[dm-crypt] Cryptographic issues with SSD-technology and wide-block encryption modes
eternaleye at gmail.com
Sat Feb 9 15:20:01 CET 2013
Stavros Kousidis wrote:
>> BTW anyone know what had happened with EME2 wide mode?
>> [snip long link]
> As far as I know there are intellectual-property issues:
> P. Rogaway, Block cipher mode of operation for constructing a
> wide-blocksize block cipher from a conventional block cipher, US Patent
> Application 20040131182 A1 _______________________________________________
> dm-crypt mailing list dm-crypt at saout.de
Hey, this caught my attention so I contacted Dr. Rogaway. Included below is
the email conversation (my apologies for the format, he replied at the top
so I followed suit):
> Cool, thank you.
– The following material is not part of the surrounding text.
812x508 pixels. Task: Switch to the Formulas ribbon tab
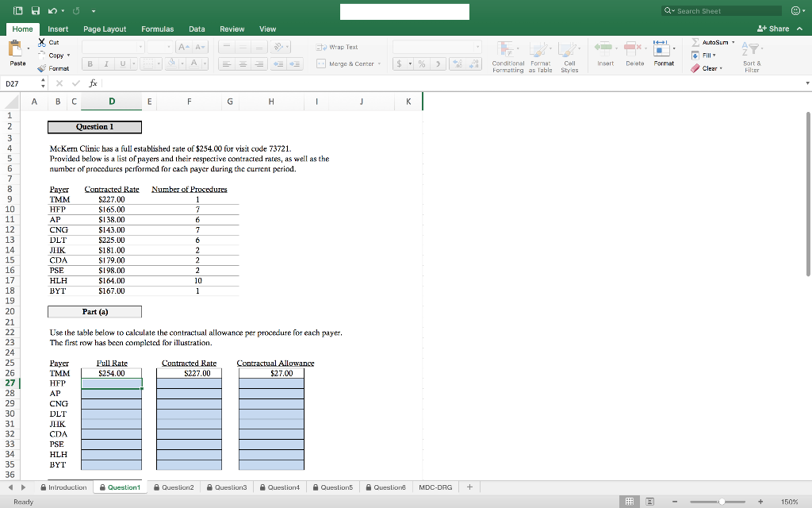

It seems there was some misinformation in that thread
> so would you mind if I quoted your response?
Go right ahead.
> On Friday, February 08, 2013 09:34:14 AM you wrote:
>> Hi Alex,
>> There is no Rogaway or UC patent related to EME2.
>> The University of California did do a patent application,
>> but abandoned it (that is, decided not to pursue a utility patent).
>> I had to look up some old correspondence to remind myself of this,
>> but it seems that we informed Matt Ball and Jim Hughes back in Nov 2007
>> that there'd be no patent, filling out some IEEE patent-disclosure
>> form saying this, too.
>> Best wishes,
>> phil rogaway
>> On Fri, 8 Feb 2013, Alex Elsayed wrote:
>>> Hi, I was wondering if you had any plans to (explicitly) offer similar
>>> terms regarding open-source software for EME2 as you recently have for
>>> OCB. There was a recent discussion on the dm-crypt mailing list with the
>>> title "Cryptographic issues with SSD-technology and wide-block
>>> modes." In the course of the discussion Milan Broz, the maintainer of
>>> dm-crypt, stated the following:
>>> "[It] would be nice to have some not patent encumbered wide mode (no
>>> changes needed, just someone have to invent it and add to crypto API)"
>>> I'm just someone who reads the list, but I thought I'd write to point
>>> that there's interest.
>>> (Frankly, I'm also very interested in OCB, but the other AE patents have
>>> exceedingly unfortunate chilling effect independent of your license.)